26 juin 2012, communiqué du CA de l’Association des sociologues de l’enseignement supérieur. « L’ASES demande l’abrogation du décret du 23 avril 2009 posant le principe de l’évaluation individuelle, systématique et récurrente des enseignant.e.s-chercheurs.e.s. ». Lire aussi ma chronique du 7 juin 2012 : « Il refuse l’évaluation individuelle« , et celle du 14 décembre 2011 : « L’évaluationnite des enseignants-chercheurs, ça suffit !« .
Extraits du communiqué de l’ASES. « Le gouvernement aurait intérêt à interroger tant le paradigme évaluatif que la « fièvre évaluative » qui saisit nos sociétés. A l’appui de cette demande, l’ASES présente un certain nombre d’arguments qu’elle souhaite introduire dans les débats à venir sur le statut ».
Les arguments de l’ASES contre l’évaluation individuelle, systématique et récurrente [tous les 4 ans] : illusion du « pilotage de l’excellence » ; le travail nié, la recherche étouffée ; risques pour la santé ; coûts cachés de l’évaluation ; finalités opaques de la réforme ; dangers de la modulation des services, même volontaire ».

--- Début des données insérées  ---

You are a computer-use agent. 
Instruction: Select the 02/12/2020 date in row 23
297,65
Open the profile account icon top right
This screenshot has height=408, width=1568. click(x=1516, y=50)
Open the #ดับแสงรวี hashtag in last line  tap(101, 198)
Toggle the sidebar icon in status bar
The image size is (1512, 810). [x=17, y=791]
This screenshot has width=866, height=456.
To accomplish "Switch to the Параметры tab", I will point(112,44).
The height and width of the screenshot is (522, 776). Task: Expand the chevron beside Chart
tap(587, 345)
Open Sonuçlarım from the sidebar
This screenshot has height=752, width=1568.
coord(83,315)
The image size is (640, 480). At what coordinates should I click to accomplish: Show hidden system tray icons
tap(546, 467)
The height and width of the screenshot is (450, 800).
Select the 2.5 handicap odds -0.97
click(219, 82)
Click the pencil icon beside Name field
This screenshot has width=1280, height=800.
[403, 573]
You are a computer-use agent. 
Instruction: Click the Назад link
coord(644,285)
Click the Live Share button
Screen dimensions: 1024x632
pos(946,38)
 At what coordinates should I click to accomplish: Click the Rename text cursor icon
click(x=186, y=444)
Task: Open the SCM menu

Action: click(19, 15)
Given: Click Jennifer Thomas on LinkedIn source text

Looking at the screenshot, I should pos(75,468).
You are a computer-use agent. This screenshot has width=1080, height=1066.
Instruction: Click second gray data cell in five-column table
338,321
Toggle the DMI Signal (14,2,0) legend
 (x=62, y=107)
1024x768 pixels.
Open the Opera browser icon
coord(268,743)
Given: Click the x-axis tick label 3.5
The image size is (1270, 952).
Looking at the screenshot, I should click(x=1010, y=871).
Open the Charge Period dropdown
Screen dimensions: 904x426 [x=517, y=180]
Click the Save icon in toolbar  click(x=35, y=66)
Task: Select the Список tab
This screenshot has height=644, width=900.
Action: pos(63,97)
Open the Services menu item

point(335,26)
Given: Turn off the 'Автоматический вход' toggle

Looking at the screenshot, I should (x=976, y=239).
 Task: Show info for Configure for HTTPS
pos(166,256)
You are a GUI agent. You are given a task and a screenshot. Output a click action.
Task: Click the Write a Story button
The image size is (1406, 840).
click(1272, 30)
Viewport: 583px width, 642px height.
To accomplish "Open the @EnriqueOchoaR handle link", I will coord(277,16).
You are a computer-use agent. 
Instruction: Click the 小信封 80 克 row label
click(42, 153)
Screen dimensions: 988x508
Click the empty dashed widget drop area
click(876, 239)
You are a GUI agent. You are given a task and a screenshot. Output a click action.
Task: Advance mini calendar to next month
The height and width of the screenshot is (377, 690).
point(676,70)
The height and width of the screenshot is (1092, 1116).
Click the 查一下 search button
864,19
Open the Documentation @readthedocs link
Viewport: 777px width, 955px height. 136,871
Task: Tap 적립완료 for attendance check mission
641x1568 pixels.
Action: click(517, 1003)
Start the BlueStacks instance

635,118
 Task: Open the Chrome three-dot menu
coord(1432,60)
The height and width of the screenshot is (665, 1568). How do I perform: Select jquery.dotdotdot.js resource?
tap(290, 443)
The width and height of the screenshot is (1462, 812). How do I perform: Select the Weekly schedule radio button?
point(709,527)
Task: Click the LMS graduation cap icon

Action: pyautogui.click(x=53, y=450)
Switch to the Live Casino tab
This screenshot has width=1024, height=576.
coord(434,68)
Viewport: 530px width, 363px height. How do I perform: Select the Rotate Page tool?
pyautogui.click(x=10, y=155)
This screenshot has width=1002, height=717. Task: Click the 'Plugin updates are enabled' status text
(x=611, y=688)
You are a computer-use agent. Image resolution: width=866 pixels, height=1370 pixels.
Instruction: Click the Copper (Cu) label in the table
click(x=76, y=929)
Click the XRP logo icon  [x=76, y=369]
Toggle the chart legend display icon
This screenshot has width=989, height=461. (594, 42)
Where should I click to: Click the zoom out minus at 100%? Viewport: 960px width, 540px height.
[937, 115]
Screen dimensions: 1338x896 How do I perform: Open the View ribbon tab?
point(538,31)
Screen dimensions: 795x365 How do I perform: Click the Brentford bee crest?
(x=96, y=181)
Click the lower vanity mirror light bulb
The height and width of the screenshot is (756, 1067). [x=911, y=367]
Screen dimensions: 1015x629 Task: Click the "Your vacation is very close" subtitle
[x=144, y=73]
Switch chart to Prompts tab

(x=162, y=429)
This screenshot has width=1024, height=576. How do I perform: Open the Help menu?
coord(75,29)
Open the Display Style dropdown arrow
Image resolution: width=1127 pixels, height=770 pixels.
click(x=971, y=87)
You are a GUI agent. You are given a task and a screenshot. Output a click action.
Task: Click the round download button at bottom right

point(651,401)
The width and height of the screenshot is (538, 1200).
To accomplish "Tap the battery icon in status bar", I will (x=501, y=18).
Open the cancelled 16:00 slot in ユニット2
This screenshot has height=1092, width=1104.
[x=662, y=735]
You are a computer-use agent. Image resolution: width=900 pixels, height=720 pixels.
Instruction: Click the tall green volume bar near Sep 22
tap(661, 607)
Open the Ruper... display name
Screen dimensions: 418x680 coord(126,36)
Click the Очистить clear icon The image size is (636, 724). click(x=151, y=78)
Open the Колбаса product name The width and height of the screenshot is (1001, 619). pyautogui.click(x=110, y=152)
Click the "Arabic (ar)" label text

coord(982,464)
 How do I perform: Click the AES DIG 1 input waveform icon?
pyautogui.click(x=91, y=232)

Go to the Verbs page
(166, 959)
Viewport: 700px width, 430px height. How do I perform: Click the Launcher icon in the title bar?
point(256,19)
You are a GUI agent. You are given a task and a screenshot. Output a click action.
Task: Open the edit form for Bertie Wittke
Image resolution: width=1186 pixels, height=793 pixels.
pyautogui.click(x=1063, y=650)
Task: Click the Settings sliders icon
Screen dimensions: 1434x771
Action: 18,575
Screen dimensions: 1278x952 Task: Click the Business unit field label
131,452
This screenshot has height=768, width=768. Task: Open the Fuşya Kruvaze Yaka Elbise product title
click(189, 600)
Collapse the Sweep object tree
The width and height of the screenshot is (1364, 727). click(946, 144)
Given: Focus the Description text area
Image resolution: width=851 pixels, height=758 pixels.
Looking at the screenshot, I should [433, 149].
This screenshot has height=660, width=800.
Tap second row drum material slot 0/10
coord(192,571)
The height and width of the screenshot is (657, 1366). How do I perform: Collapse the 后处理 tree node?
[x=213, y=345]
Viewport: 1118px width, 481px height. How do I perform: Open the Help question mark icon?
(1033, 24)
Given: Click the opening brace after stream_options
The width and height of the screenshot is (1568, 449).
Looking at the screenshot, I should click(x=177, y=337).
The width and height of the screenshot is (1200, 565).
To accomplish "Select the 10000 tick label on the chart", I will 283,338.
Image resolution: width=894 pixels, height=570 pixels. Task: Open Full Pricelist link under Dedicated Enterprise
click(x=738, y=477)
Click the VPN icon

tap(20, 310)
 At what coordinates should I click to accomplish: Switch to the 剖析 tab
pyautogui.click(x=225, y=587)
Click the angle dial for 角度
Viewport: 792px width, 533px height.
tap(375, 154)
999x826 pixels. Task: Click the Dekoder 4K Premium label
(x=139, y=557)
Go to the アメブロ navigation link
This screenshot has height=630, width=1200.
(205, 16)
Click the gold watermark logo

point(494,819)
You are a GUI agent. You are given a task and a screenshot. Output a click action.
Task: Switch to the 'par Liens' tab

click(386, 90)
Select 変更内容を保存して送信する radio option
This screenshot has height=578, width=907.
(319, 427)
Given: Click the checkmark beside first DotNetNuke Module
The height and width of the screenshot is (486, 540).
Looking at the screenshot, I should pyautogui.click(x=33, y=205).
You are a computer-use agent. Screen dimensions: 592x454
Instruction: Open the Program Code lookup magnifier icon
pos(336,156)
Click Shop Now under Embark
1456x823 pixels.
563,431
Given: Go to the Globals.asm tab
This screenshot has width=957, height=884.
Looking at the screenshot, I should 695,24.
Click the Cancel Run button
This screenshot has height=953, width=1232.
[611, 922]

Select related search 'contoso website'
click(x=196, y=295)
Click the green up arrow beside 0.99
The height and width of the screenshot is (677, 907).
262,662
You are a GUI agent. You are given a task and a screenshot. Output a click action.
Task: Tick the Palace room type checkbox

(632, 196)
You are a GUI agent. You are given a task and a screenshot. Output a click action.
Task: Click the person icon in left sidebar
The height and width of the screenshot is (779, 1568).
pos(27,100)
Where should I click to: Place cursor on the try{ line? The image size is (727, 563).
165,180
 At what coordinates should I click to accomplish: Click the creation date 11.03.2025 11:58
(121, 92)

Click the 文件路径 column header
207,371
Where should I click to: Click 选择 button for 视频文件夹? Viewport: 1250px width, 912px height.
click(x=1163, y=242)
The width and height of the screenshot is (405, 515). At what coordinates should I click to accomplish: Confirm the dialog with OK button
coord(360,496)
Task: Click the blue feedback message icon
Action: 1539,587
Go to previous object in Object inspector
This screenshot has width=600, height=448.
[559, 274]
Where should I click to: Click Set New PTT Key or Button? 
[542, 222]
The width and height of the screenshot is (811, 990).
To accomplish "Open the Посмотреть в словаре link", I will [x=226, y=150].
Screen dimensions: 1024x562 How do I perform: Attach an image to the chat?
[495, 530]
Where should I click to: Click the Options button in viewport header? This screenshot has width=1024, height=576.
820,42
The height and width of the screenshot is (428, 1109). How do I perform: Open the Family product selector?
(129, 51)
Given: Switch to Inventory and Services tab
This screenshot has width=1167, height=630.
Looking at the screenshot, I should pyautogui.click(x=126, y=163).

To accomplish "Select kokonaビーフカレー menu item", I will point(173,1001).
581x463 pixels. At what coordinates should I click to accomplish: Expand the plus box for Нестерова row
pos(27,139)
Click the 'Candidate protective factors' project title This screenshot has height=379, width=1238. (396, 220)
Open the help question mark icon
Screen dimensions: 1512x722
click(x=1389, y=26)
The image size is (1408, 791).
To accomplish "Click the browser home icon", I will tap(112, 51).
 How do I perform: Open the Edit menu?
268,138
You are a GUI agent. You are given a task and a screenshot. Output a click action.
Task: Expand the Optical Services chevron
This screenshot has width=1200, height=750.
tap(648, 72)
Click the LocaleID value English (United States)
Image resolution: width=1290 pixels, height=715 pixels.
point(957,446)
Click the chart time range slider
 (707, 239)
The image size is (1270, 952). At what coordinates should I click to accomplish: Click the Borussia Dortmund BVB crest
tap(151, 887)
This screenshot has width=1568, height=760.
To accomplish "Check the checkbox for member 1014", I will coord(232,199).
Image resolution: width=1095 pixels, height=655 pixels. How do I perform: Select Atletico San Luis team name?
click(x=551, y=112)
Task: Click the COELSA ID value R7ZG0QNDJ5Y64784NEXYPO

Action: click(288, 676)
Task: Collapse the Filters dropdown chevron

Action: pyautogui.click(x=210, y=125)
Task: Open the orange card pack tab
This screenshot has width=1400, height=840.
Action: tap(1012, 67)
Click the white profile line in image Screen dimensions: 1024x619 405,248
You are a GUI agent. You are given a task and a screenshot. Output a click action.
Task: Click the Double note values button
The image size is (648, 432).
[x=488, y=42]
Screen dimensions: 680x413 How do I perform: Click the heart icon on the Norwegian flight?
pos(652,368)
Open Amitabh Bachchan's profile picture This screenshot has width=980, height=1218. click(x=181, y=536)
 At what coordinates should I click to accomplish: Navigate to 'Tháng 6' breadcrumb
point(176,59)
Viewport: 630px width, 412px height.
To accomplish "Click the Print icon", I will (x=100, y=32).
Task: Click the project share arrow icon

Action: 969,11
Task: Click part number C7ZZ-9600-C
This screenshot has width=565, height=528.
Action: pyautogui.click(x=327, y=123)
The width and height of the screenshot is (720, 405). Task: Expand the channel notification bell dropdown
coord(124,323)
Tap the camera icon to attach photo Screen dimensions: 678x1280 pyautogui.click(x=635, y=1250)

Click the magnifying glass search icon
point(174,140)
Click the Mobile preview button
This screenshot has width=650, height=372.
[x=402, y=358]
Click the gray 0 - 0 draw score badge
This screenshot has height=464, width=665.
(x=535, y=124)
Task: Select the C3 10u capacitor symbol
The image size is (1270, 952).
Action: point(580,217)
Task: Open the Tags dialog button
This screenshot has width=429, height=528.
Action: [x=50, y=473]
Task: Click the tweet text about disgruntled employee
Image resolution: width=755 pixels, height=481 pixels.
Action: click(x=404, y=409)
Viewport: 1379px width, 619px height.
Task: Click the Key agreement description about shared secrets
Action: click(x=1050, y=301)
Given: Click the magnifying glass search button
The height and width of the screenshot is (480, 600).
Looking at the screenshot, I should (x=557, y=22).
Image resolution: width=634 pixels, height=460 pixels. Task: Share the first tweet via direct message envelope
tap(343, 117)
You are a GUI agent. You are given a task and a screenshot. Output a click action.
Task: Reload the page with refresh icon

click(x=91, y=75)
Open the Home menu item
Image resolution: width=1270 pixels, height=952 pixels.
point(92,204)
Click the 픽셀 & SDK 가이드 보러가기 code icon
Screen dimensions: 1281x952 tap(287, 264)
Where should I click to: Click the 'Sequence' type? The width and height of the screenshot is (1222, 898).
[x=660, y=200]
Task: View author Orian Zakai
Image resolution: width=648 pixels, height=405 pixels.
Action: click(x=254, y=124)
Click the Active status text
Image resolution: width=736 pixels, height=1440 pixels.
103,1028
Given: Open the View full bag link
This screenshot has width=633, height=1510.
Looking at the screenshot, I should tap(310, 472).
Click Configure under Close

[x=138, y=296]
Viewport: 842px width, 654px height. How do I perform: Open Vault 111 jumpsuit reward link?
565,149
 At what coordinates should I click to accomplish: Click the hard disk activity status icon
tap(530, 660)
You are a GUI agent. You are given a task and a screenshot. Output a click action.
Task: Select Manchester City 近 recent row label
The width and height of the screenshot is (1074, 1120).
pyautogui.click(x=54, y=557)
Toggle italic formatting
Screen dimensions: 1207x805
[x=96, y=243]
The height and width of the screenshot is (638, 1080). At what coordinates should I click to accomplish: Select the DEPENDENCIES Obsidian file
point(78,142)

75 chroniques du blog sur l’évaluation.

Les sociologues ne s’honorent guère en refusant l’évaluation, qui est pourtant le lot commun (parfaitement légitime) de tous les fonctionnaires français, et de tous les académiques à travers le monde.
Leur argumentaire est un amalgame de reproches spécifiques faits à l’évaluation prévue par le décret de 2009, de la prétendue « sur-évaluation » dont seraient victimes les universitaires et, dans un glissement de sens pervers, de propos pseudo-scientifiques sur les effets négatifs de toute évaluation.
Le principe d’une évaluation complète et régulière des contributions de chaque enseignant-chercheur n’est pas contestable. Les modalités sont discutables, le principe ne l’est pas.